▸ TASK GOAL
Among the records that follow, how many lines contain the word "Open"? Give the number and no other words.

▸ DATA RECORDS
=== Section Start ===

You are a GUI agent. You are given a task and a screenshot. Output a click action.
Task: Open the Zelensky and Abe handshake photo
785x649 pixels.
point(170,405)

=== Section End ===
=== Section Start ===

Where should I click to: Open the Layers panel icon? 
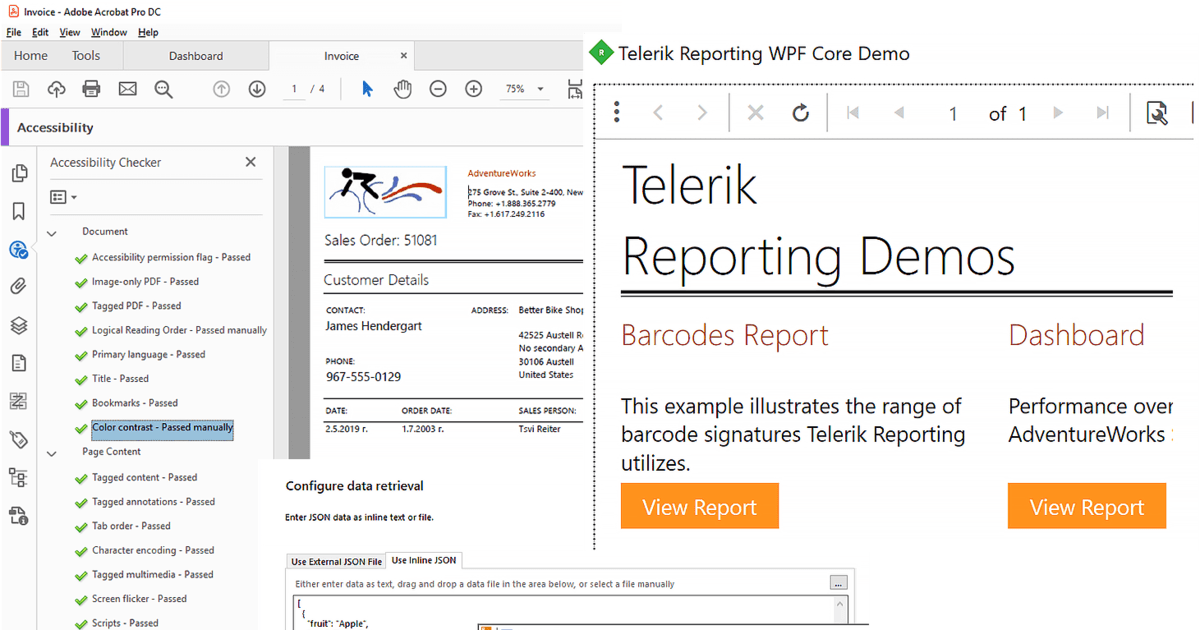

=== Section End ===
=== Section Start ===

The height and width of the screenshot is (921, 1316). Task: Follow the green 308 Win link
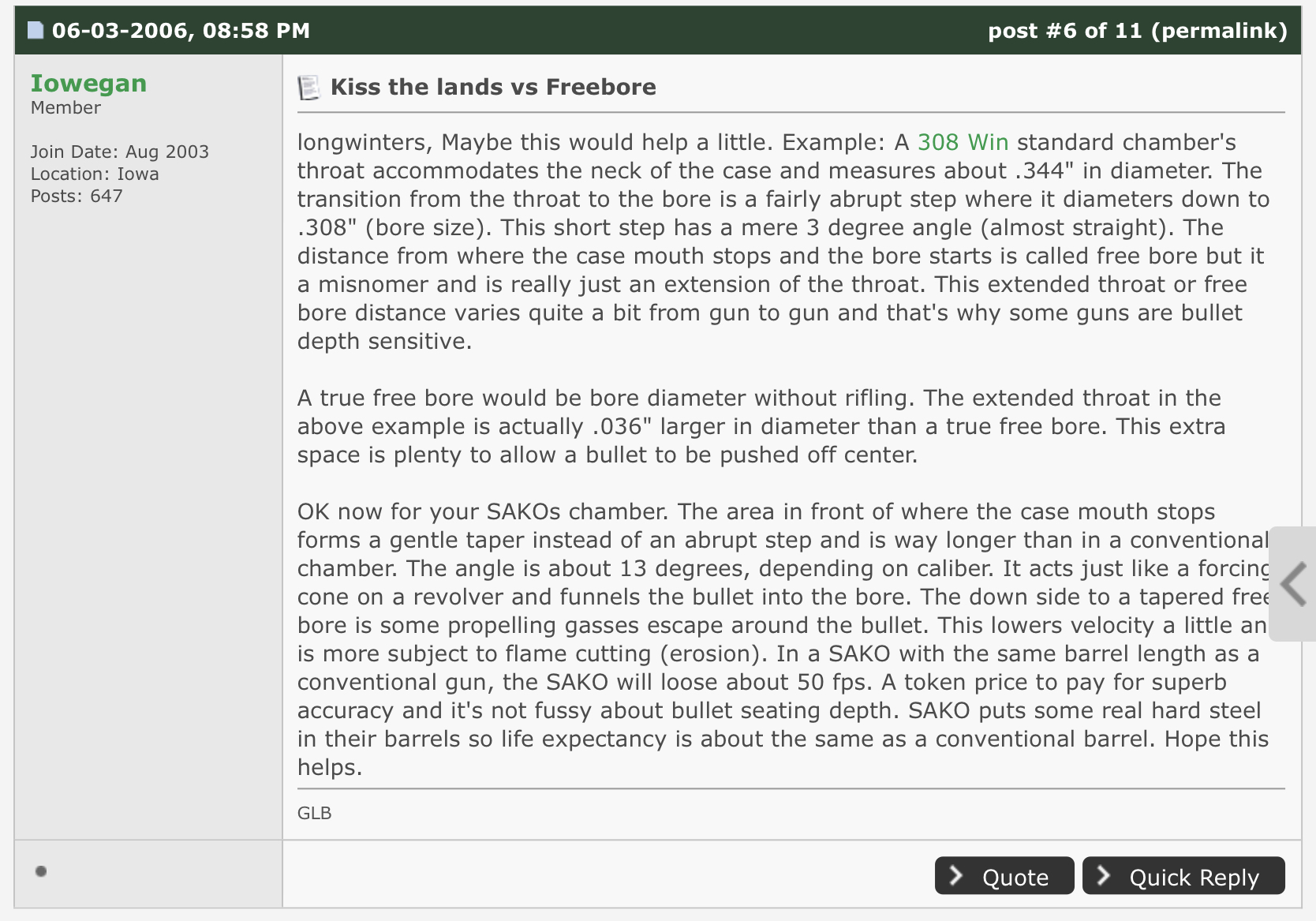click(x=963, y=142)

=== Section End ===

▸ EXERCISE RESULT
2